Hi y'all - the New Orleans crew spent yesterday and today getting acquainted with the New Orleans Innocence Project, meeting staff and learning about the work we’re taking on for the next two weeks.
IPNO investigates cases in Louisiana and the southern half of Mississippi (they recently opened an office in northern Mississippi to cover that area). According to IPNO information, “Louisiana has the highest per capita incarceration rate in the world and the highest per capita rate in the world of people sentenced to life without parole. In 2006, Mississippi had the 3rd highest incarceration rate in the country and the world.” The majority of these people are poor and people of color – in Mississippi, for example, 35% of the population as a whole is African American whereas over 70% of the state’s prisoners are African Americans.
Staff member J.T. explained that to us the state is obligated to provide an attorney for prisoners on death row; for those sentenced to life in prison, the state is not statutorily obligated to provide counsel. J.T. himself was wrongly convicted and spent 18 years in prison, 14 of which were on death row. He was exonerated in 2003 and now works for IPNO and runs Resurrection After Exoneration, the first exoneree run re-entry initiative in the country.

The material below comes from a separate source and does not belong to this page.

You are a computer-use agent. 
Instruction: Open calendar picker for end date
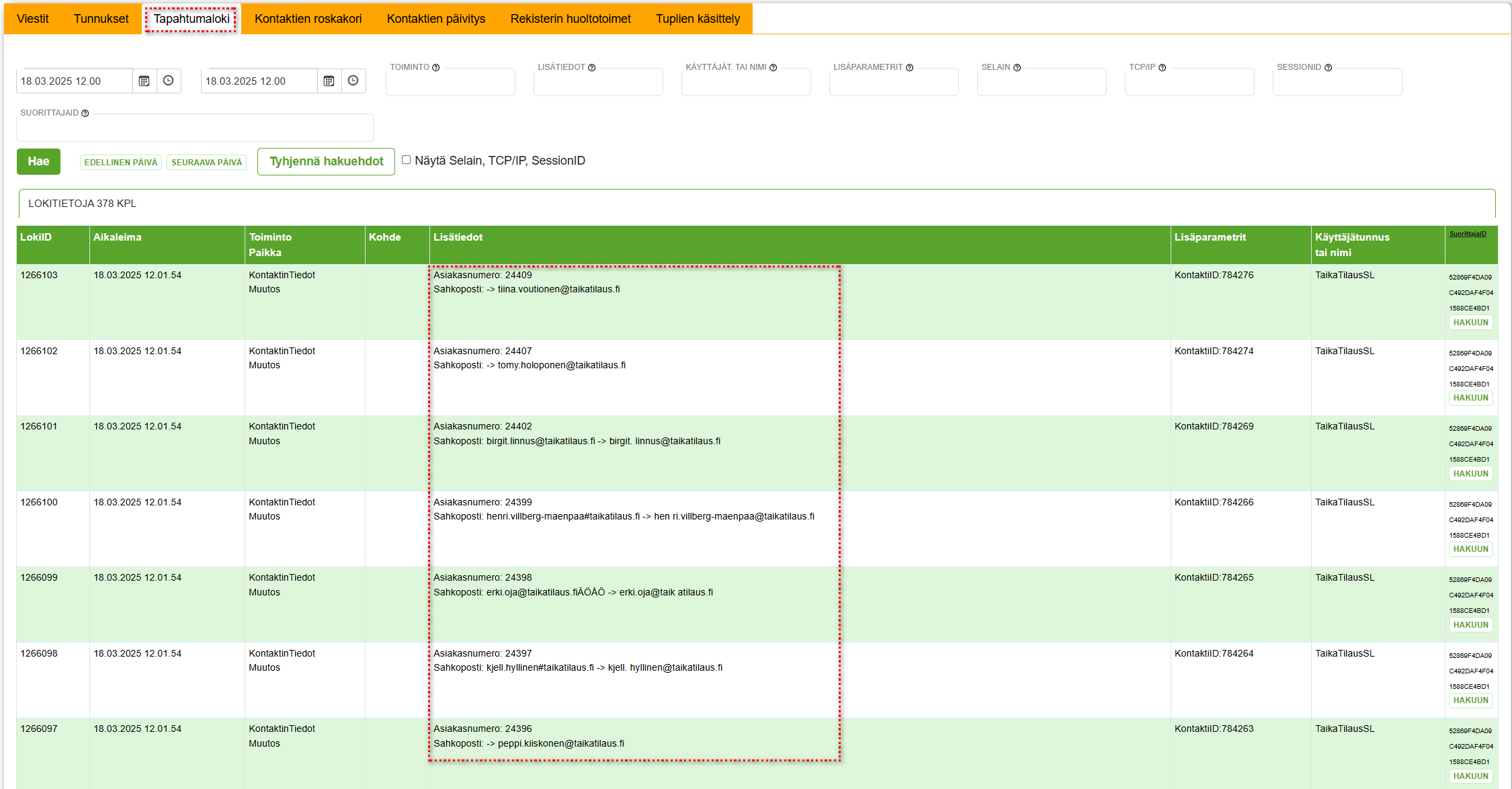tap(329, 81)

The nine cases that our crew will be working on are in southern Mississippi. It seems like we will be traveling all over the lower half of the state, maybe we will even run into other members of the group in Jackson and Greenville!
Tomorrow we are off to explore New Orleans. So far, we have visited the French Quarter and Algiers Point, which appear to have recovered from Hurricane Katrina in 2005. We haven’t had much chance to visit other areas. Although getting lost driving around the Superdome, on one of the coldest nights here this winter, we saw a group of homeless people under an over pass. Sleeping bags and tents spread out for several blocks with at least 100 people seeking cover under the cement expressway overhead. (According to the Christian Science Monitor in March 2007, on any given night 12,000 people in New Orleans need shelter, before Katrina this number was 6,000).
I think we have yet to see the extent of the slow recovery of the city and the difficulties of living here after the hurricane.